The gap is not intelligence or tools. It is three systems that together form a CEO decision engine: a way to find the real constraint, filter decisions, and learn faster from what goes wrong.
The CEO who solves the right problem first, decides from principles, and learns from assumptions — not failures — is the one who scales.
The constraint finder: 90-day look back
- Most CEOs react to noise (urgent-feeling problems) and ignore the signal (the one bottleneck that, if fixed, makes everything else easier).
- The 90-day look back surfaces that signal by asking three paired questions about the past, present, and future.
- Past: what are you proud of, and what do you regret?
- Present: where do you feel confident, and where do you lack?

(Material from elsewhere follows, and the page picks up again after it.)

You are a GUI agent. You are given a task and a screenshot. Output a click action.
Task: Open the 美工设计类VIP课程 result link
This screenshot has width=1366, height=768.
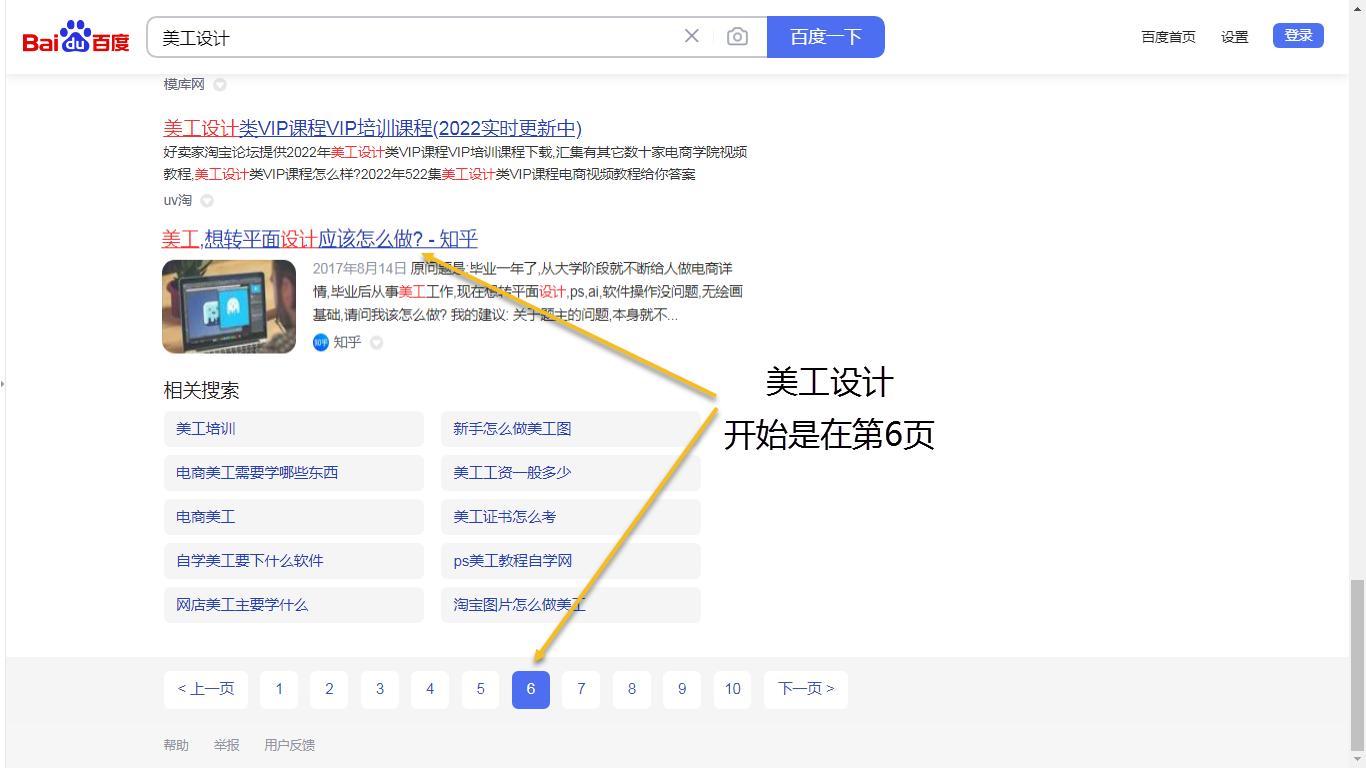pyautogui.click(x=371, y=128)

- Future: what excites you, and what worries you?
- The constraint lives in the tension between the pairs — not in any single answer.
- Pride reveals what to double down on; regret reveals what is broken.

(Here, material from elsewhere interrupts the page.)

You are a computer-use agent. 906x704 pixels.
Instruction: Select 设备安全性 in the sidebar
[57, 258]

- Confidence points to strengths; lack points to missing assets or ingredients.
- Excitement reveals perceived opportunity; worry reveals risk.
- Run this with your leadership team every 90 days.
The Andy Grove question
- After the 90-day look back, ask: if I were fired tomorrow and a new CEO took over, what would they fix first?

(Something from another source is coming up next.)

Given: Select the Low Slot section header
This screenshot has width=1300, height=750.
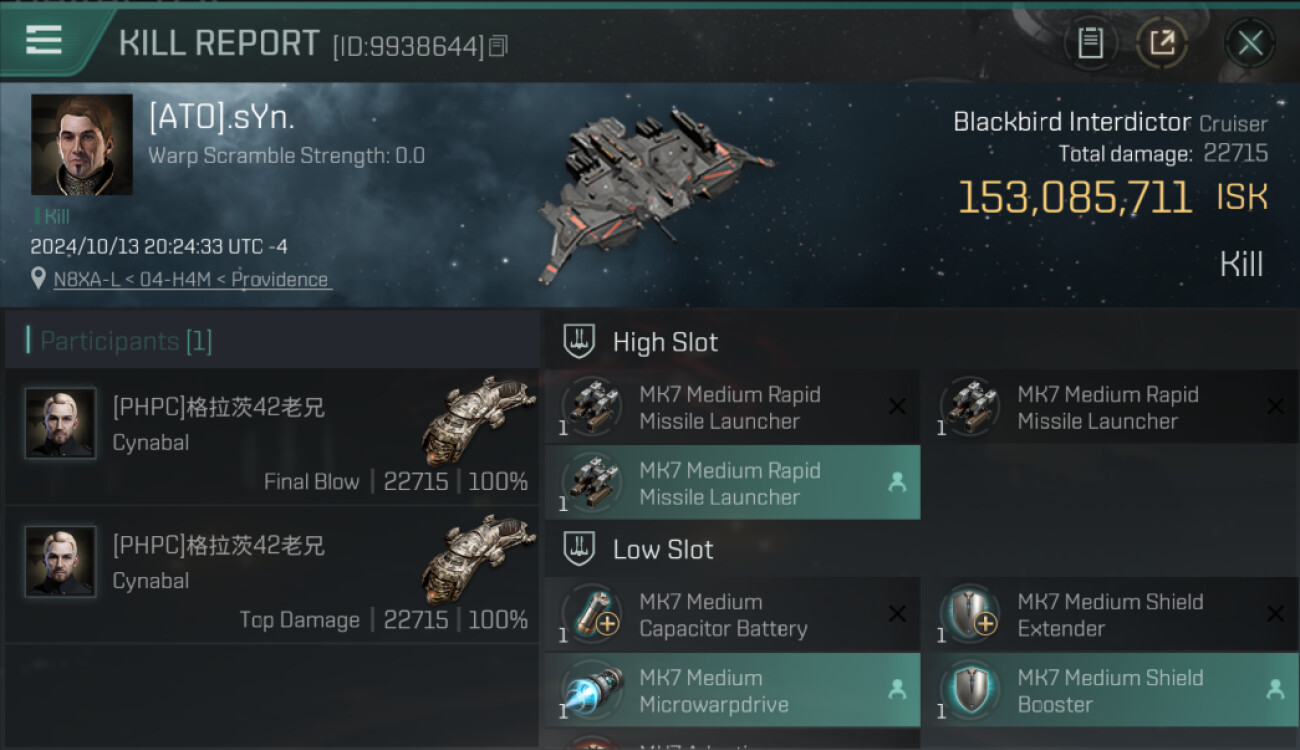Looking at the screenshot, I should 663,549.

- This strips away ego, sunk costs, and attachment to "how it's always been done."
- The answer usually makes you uncomfortable — that is why it is the right answer.
- Ask your executive leaders to ask themselves the same question.
The decision filter: clarity compass
- Financial stress drops effective IQ by 25–40 points. Reactive decisions compound that problem.
- Before any major decision, run it through four tests. Fail one — it is a no, or a not now.
- Test 1 — good for the company? Does it move us closer to our three-year revenue and profit target?
- Test 2 — good for the customer? Does it align with our mission and purpose?
- Test 3 — good for the culture? Does it align with our core values?
- Test 4 — bad for the competition? Do we have the resources, skills, and strategic advantage to execute and win?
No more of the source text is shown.